Hi there.  Mike Brady with Generosity Wealth Management; a comprehensive full service financial services firm headquartered right here in Boulder Colorado and here today is actually up in Wyoming.  This is 4th July.  I wanted to record my video.  I’m up here at my cabin.  Hopefully you’re doing something wonderful for Independence Day.  If you were wondering if I’m in front of a green screen and that’s a picture behind me, the answer is no.  That is actually the picture out of the front of my cabin.  That’s what I get to look at all day long up here in Dubois Wyoming and frankly I’m working all week because I’ve got a lot of stuff I’ve got to get done.  But I want to give you the year to date video and the rest of the year preview and going into next year election year.

So, this has been an incredible year so far.  Pretty much every month in the unmanaged stock market indexes has been positive except for the month of May.  If you remember last year 2018 was negative and people have a tendency to get real negative, they extrapolate negative news into it’s going to be negative forever or I told you that it was going to be horrible, particularly if you have a negative bias. Going back all the way until the 1920s three out of four years are actually positive so there is a strong probability of the markets going up, but sometimes it does go down.  And so, what we have to do is kind of check our first biases; are we a negatively biased person or positively.

I’m going to do a video next month actually talking about election years and what are the probabilities of the year before an election, the year of an election, et cetera, and how politics may or may not affect the stock market.  Because the economy and the stock market are also two different things, which I’ll do it in a video going forward.

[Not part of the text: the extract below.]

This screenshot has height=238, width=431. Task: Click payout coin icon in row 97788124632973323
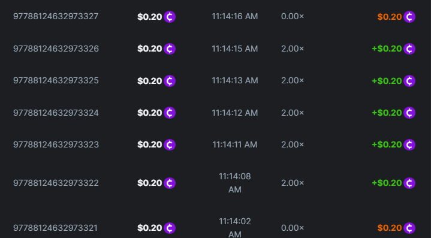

But let’s talk about 2019.  It came roaring back the first quarter of this year, wiped away in general in the unmanaged stock market indexes in one quarter what we had lost last year in 2018.  We were looking good in April of this past quarter and then May we gave some up.  We never went negative in the unmanaged stock market indexes and all of the losses in May were wiped away in June and then some.  So now, with the unmanaged stock market indexes we are at all time high so people might say to themselves yeah but aren’t you really worried that the market is at a high?  And the answer is if you believe the market is going to go up then it’s always at highs, I mean that’s the point is that you should hope that there’s going to be new highs.  Just because it hits a high doesn’t mean that it’s a ceiling and it can’t go any further, as a matter of fact if you truly believe that why do you have investments at all?  That means that where you are today it’s not going to be higher in the future, which makes no sense.  Why would you have investments if you don’t believe that it’s going to be higher in the future?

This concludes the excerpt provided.